***** Data entries *****

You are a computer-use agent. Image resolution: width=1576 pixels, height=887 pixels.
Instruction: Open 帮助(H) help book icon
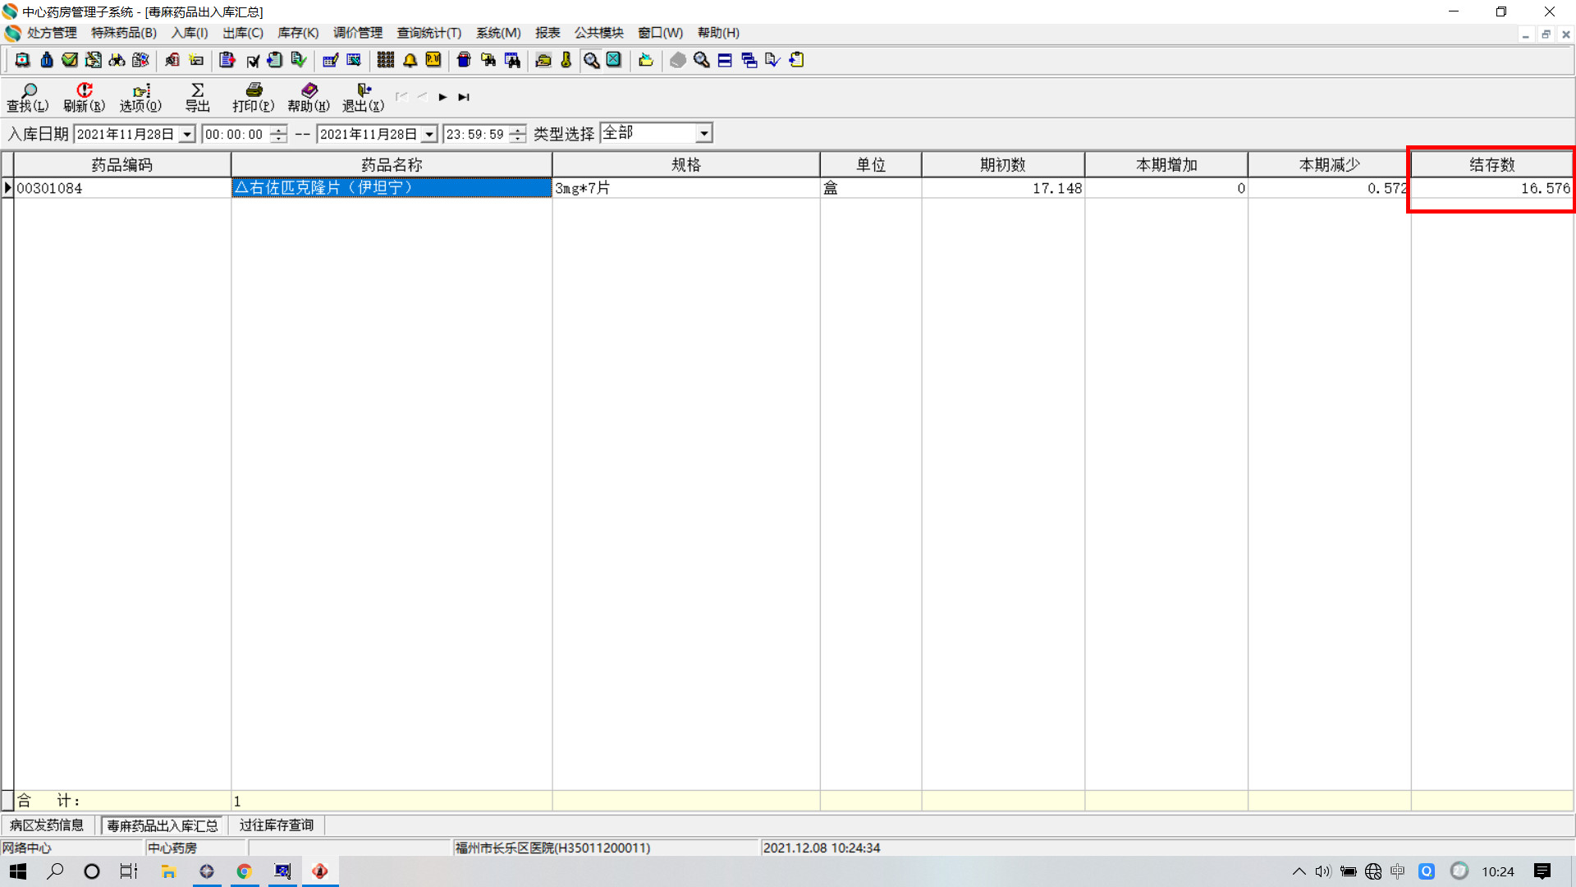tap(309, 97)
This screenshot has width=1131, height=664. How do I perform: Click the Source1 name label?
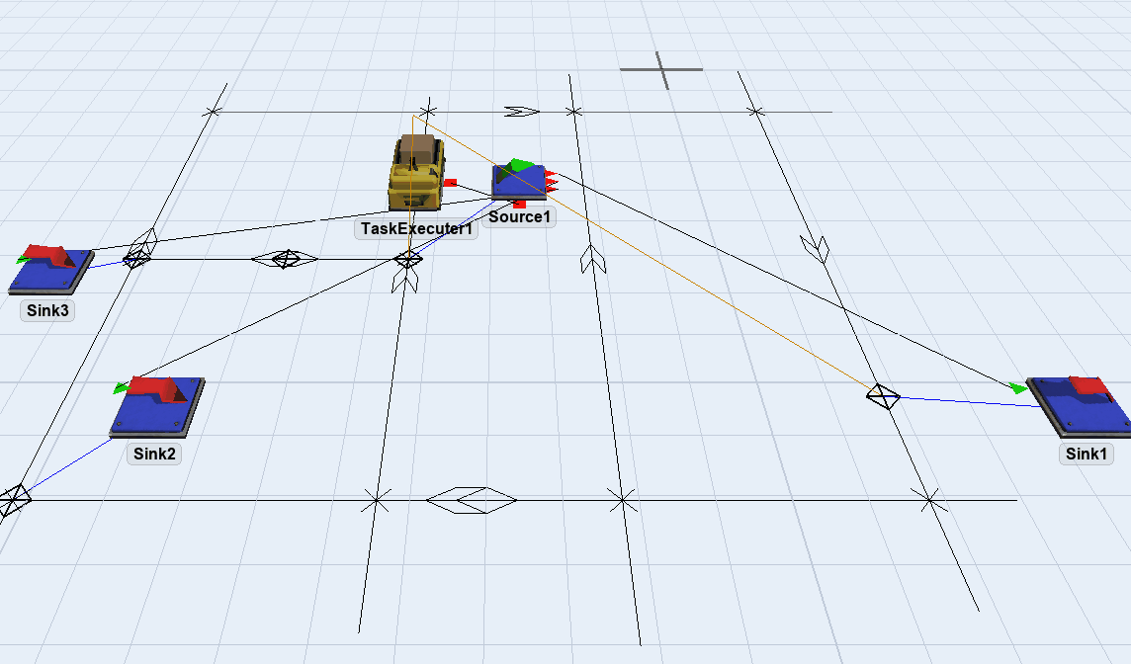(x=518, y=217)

*****

→ **Work required**
Rewrite the whole listing with every "width" swapped for "breadth" and nothing else changed. Omit the pictures.

→ **Correct response**
You are a computer-use agent. Image resolution: breadth=1576 pixels, height=887 pixels.
Instruction: Open 帮助(H) help book icon
tap(309, 97)
This screenshot has breadth=1131, height=664. How do I perform: Click the Source1 name label?
(x=518, y=217)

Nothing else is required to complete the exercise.